Directions for this task: Taking the line that contains "Website (407, 1862)" as the start and the last line of the data as the end, repeat exactly every line in that span, but no pictures.

(Screenshot grounding data)
::::
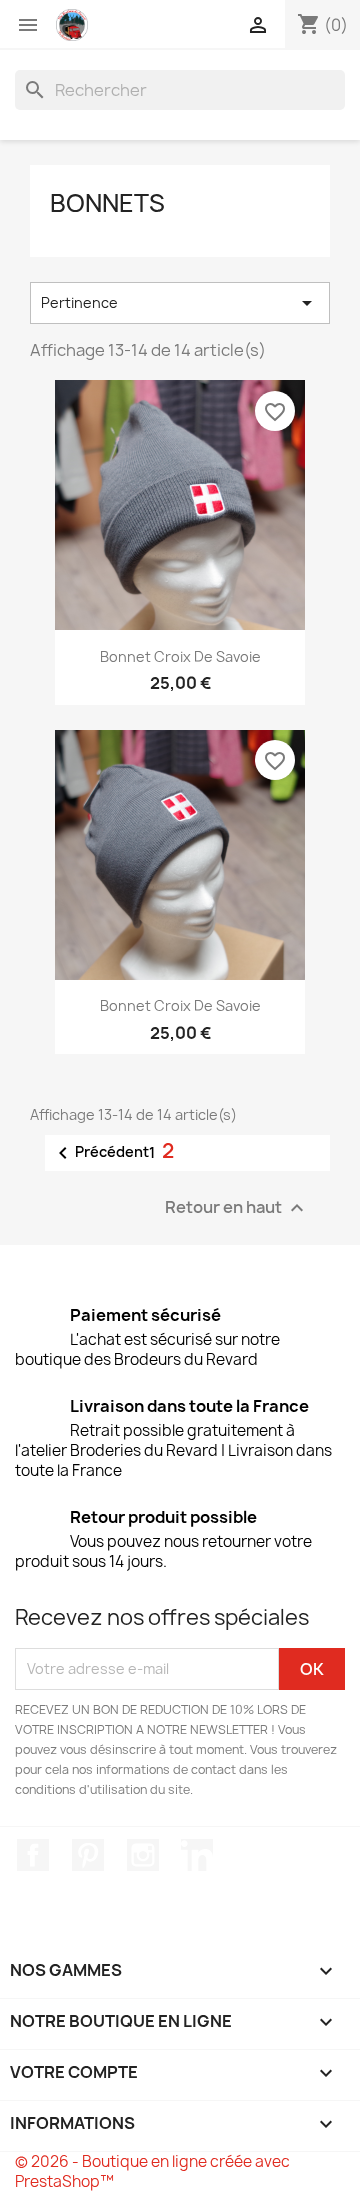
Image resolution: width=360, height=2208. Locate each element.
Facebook (33, 1855)
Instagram (143, 1855)
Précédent (100, 1153)
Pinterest (88, 1855)
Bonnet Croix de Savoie (180, 656)
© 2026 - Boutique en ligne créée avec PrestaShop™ (152, 2171)
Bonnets (107, 203)
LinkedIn (197, 1855)
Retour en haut (237, 1207)
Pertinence (180, 303)
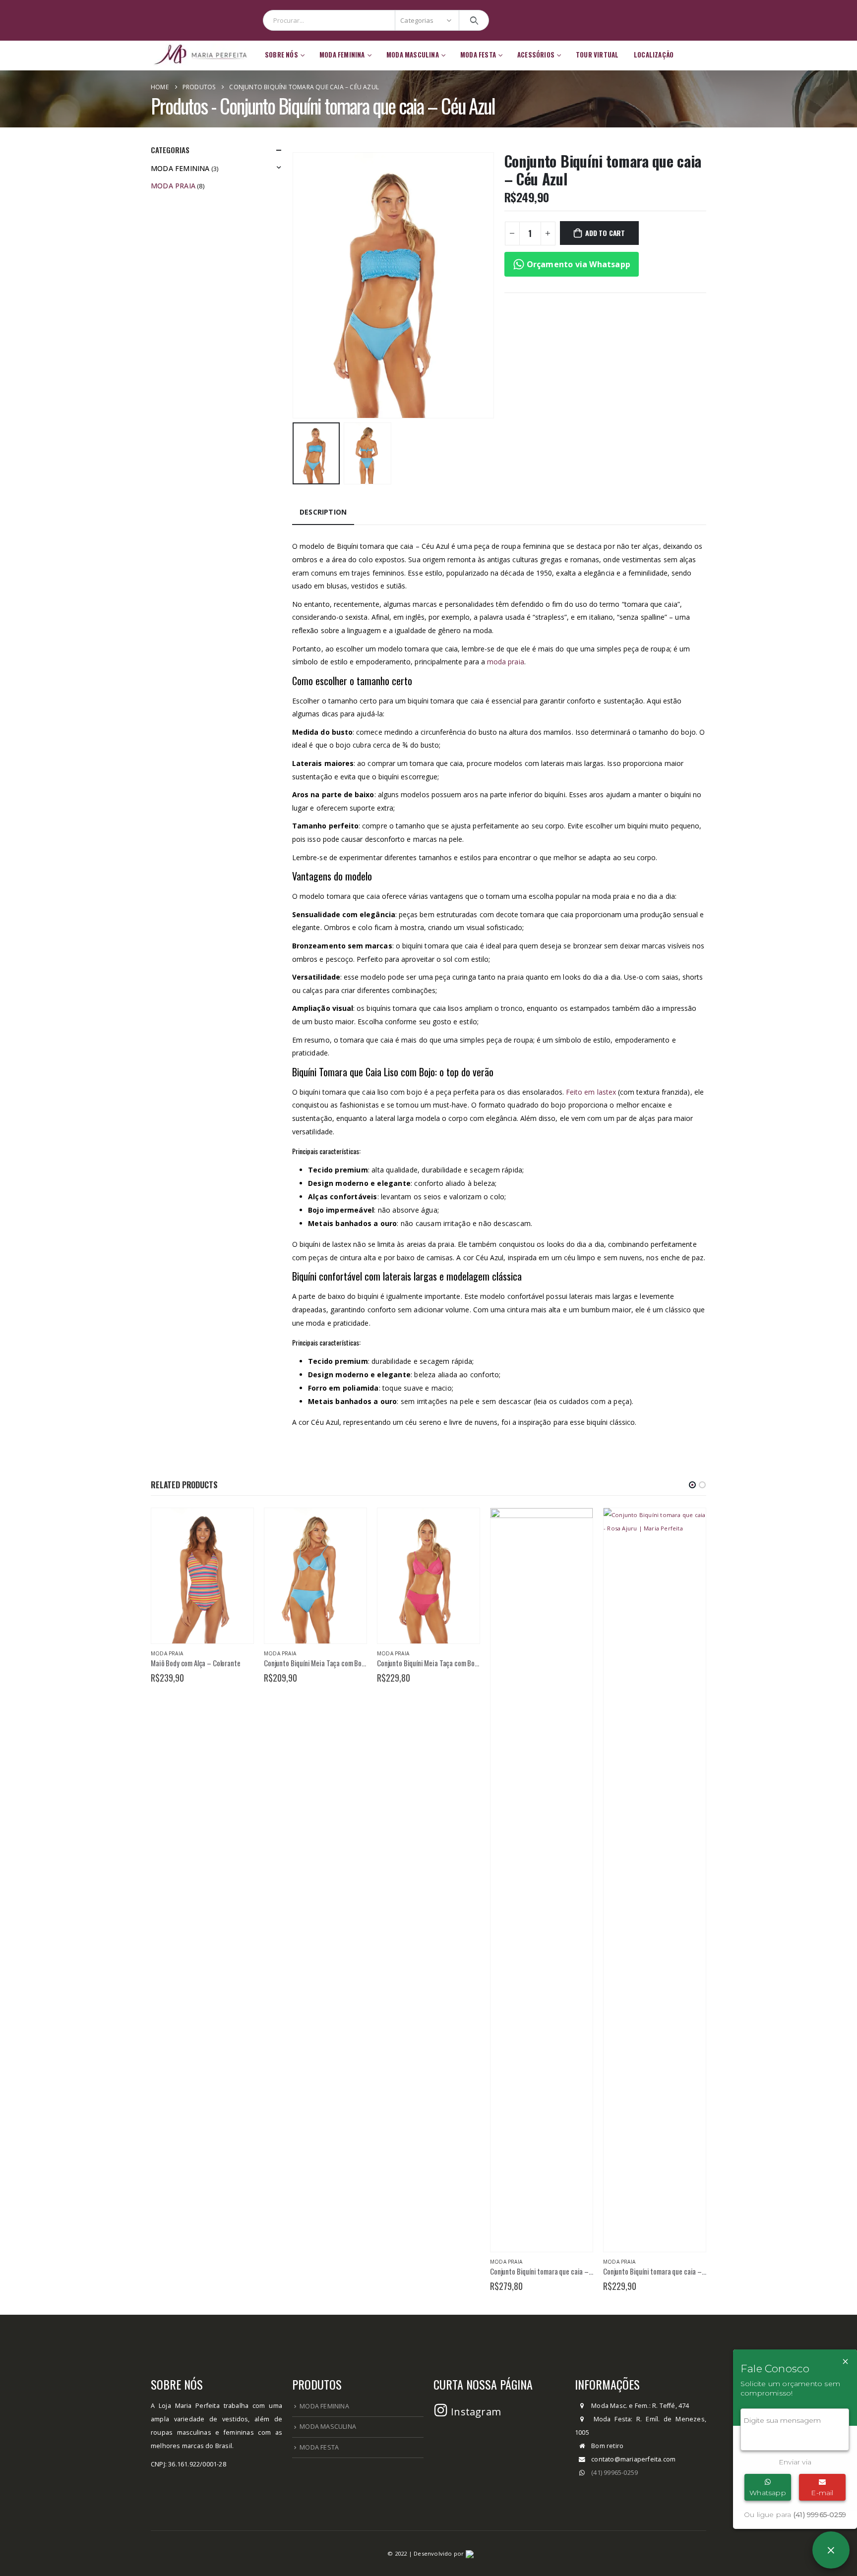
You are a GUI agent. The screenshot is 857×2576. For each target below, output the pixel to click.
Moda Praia (173, 185)
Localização (653, 54)
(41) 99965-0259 (614, 2472)
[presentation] (294, 285)
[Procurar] (474, 20)
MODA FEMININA (324, 2406)
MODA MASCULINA (328, 2426)
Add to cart (605, 233)
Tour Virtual (597, 54)
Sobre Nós (281, 54)
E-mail (822, 2492)
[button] (692, 1485)
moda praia (505, 661)
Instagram (474, 2411)
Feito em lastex (591, 1092)
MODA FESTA (319, 2447)
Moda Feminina (180, 168)
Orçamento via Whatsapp (578, 264)
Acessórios (535, 54)
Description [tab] (323, 512)
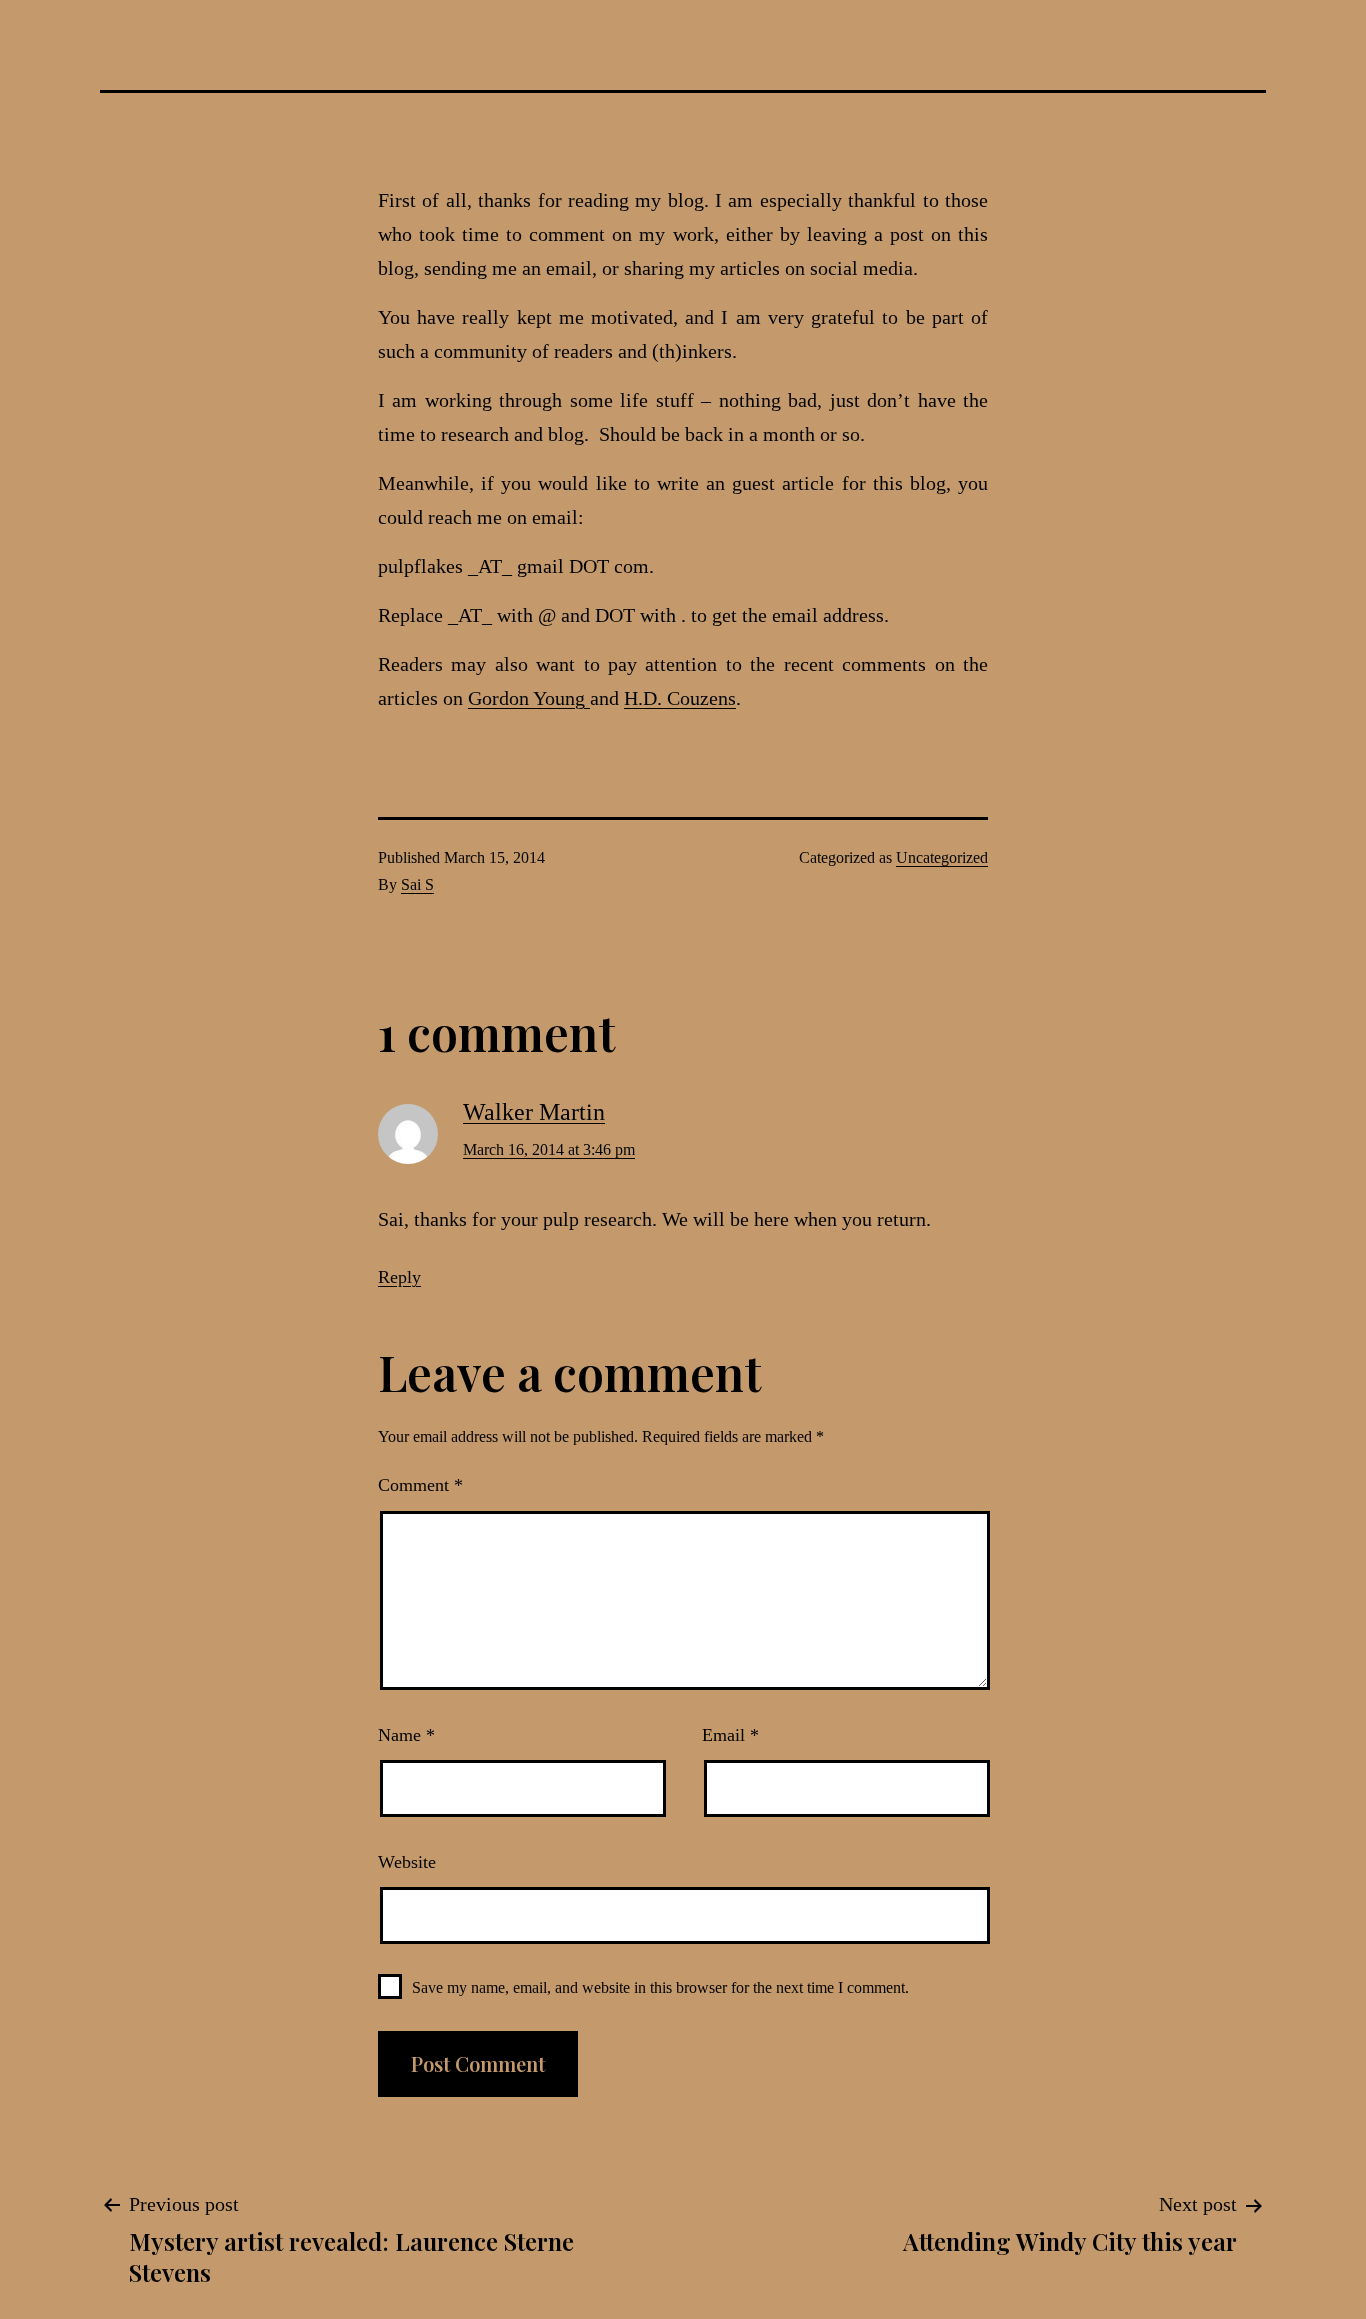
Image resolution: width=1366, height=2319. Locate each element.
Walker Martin (534, 1112)
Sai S (417, 884)
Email (730, 1735)
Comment (420, 1485)
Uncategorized (942, 857)
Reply (399, 1277)
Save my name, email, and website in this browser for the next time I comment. (660, 1987)
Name (406, 1735)
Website (407, 1862)
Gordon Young (529, 698)
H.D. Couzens (680, 698)
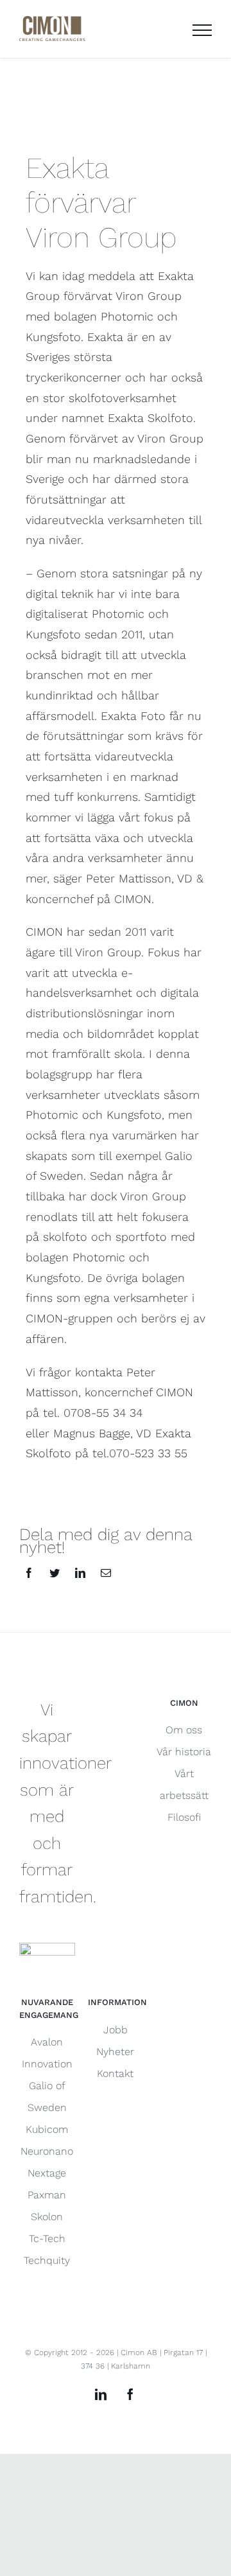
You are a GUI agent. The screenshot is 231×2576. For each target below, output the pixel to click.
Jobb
::::
Reply to the task:
Website (407, 1862)
Gordon Young (529, 698)
H.D. Couzens (680, 698)
You are a GUI agent. The screenshot is 231×2576. For each target below, output the pixel to click.
Jobb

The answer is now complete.